Second, and relatedly, racial realism lacks an authorizing statute. Racial realism has come up in Congress, such as when Senator Kennedy argued for the Minority Health and Health Disparities Research and Education Act of 2000, but no senator recognized its distinctiveness from classical liberalism or affirmative-action liberalism at that time. The wisdom or justice of racial realism has never really been debated in Congress or any public venue that I am aware of, nor has its fit with the Civil Rights Revolution.

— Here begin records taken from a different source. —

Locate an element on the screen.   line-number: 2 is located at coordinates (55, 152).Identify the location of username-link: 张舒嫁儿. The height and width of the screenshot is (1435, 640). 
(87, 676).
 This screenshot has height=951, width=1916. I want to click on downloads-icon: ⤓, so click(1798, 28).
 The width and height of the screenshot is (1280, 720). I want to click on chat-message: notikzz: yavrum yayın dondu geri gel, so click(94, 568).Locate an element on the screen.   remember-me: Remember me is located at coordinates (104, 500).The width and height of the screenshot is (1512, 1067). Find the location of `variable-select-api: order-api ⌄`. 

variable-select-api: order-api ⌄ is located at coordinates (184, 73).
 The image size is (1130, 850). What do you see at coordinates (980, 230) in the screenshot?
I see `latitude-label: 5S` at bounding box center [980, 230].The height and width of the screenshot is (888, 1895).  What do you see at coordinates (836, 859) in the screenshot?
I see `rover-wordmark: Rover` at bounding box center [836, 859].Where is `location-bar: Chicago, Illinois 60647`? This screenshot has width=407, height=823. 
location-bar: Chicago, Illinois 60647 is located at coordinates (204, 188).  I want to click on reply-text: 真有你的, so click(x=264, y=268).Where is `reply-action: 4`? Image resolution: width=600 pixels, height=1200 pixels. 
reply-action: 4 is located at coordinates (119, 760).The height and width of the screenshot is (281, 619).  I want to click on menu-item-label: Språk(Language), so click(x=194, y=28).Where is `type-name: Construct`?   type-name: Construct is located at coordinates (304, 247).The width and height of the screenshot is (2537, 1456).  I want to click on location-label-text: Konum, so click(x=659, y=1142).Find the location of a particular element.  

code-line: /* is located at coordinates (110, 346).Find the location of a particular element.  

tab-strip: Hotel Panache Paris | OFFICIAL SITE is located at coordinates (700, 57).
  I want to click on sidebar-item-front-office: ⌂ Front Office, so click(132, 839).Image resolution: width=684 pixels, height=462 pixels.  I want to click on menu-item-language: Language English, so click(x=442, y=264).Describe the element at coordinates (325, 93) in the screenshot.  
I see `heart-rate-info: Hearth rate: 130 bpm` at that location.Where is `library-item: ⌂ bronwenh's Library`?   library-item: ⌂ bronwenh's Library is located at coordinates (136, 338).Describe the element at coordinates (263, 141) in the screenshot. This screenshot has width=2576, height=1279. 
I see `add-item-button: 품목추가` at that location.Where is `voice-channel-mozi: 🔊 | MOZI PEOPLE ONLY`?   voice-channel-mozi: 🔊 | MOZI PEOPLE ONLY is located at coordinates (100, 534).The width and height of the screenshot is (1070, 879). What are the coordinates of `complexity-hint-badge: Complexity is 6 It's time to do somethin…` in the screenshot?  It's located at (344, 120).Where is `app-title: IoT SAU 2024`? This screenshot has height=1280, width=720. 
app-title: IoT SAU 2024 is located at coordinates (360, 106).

Moreover, in addition to the lack of an official, acknowledged “green light” for racial realism, there appear to be red lights ordering it to stop, or warning lights suggesting this strategy of management is not a good idea. There are court decisions denying its legality or constitutionality, including at the Supreme Court level. The EEOC guidelines at best suggest “caution” when using racial realism172—and at some points appear to deny the legality of racial realism altogether.173
There is a third way that racial realism is distinct from the Civil Rights Revolution. If Ackerman is correct that a goal of that revolution was to end institutionalized humiliation of minority groups, then it is very much a problem that some nonwhites have resisted some racial realist strategies. While I have thus far emphasized the humiliation that comes about from the practice of racial realism in the low-skilled employment sector, the humiliation of people of color is also apparent in some studies of business and professional employees. Some complain poignantly of being “dead ended” in jobs that are intended to leverage racial abilities or signaling but have little direct connection to profit generation and thus lack promotion possibilities.174 Racial realism can also be used in strategic ways that nevertheless do not lead to hiring of nonwhites beyond token levels.175 Most importantly, some nonwhites have challenged their racial realist work assignments in court—a dynamic that is apparently quite rare (or nonexistent) when employers use classical liberal or affirmative-action liberal strategies to hire and place workers.176
Finally, while private employers are themselves members of The People, it is difficult to argue that they are acting with the same kind of authorization and spokesperson status that the leaders of the Civil Rights Revolution had. These employers and various civil society advocates are unelected, and they are accountable to shareholders, funders, or to no one. When employers and other elites are creating their own version of employment law,177 it at least suggests that we have moved beyond the Civil Rights Revolution, but it also suggests that perhaps we should not have made this move. At the very least, the phenomenon needs to be acknowledged, and brought in line with the justice and opportunity goals that are still widely embraced.